After entering the site through the gate building, one sees a central monumental axis that extends perpendicular to the church ruins. Located on both sides of the axis are fields of greenery. One of these fields is an ode to the historical bleaching fields, the other is a reference to the original vegetable gardens. Although largely green, the terrain around the church ruins is also somewhat stonier. Located central is the vacant space where the Beguinage Church once stood. A long water features curves along the side of the square. A play object for children, it is also an attractive visual art object for older people, a flowing and climbing reminder of the historical position that the new Deemer had here.

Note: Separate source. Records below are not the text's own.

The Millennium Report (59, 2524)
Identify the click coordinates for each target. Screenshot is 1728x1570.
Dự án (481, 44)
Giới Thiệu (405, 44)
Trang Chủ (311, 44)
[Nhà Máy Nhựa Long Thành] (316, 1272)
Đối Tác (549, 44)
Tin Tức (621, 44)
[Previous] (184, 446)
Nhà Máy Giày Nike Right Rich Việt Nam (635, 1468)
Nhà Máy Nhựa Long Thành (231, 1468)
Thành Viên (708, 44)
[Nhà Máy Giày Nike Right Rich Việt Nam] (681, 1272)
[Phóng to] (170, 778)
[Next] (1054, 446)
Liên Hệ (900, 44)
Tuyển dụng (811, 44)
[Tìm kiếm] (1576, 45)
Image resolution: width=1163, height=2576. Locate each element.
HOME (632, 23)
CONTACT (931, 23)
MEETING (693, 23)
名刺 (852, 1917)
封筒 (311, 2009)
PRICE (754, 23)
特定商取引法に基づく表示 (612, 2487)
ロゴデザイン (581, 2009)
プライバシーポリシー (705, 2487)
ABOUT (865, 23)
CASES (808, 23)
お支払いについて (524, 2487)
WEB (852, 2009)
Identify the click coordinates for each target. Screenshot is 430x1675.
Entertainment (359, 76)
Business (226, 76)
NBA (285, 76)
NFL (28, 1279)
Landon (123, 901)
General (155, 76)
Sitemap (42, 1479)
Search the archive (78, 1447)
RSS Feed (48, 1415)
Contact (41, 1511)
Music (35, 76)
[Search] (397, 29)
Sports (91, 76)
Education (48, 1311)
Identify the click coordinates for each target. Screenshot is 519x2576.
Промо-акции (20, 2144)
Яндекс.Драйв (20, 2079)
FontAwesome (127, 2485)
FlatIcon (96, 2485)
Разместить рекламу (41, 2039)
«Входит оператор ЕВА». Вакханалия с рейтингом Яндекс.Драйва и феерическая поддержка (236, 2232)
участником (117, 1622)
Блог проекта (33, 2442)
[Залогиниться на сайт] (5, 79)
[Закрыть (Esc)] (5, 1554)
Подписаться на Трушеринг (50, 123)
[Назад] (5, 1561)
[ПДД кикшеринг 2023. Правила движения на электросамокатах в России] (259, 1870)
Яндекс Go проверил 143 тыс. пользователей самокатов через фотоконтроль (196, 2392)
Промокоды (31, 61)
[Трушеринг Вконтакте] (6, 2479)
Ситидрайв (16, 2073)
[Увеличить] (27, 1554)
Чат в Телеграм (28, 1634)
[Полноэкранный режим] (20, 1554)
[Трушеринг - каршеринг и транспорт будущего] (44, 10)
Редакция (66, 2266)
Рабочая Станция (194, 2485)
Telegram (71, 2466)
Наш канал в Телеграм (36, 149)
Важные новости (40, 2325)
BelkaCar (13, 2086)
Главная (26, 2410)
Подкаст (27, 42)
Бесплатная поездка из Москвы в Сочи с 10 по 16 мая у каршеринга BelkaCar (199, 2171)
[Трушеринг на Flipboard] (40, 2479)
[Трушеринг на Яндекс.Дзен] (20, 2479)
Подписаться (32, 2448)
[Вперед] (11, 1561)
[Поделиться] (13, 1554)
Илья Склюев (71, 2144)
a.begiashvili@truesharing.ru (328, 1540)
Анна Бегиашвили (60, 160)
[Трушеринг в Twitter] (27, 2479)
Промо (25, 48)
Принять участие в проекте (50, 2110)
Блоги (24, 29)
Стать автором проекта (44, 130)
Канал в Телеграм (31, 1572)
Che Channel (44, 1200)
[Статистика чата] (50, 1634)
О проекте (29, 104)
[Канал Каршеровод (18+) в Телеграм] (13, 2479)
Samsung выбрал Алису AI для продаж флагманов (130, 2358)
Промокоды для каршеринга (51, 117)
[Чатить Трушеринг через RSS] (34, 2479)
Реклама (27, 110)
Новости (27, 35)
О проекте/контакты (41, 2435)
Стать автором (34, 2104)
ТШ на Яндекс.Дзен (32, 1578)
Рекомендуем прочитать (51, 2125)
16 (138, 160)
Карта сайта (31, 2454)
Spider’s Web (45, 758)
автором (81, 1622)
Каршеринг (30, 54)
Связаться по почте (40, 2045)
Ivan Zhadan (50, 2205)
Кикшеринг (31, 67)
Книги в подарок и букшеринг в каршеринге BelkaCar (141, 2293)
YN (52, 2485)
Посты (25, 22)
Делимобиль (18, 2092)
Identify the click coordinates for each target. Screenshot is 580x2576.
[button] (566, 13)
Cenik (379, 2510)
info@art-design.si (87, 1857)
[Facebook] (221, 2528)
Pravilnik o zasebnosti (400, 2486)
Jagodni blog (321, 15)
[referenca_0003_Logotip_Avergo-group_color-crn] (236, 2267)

The new building was inspired by the historical tradition of constructing buildings right up next to a church. Now that the church is gone, the new building offers a way of experiencing the space of the vanished structure again. Without resorting to nostalgia by reconstructing the old church, the spatial experience of the building is recreated. Constructing up against the missing church makes its spatial experience palpable again, precisely owing to its absence. The inverse church forms a wonderful sacred square. Not only does it provide space for special ceremonies and festivities for the inhabitants of Hasselt, but it also does justice to the rich history of the place.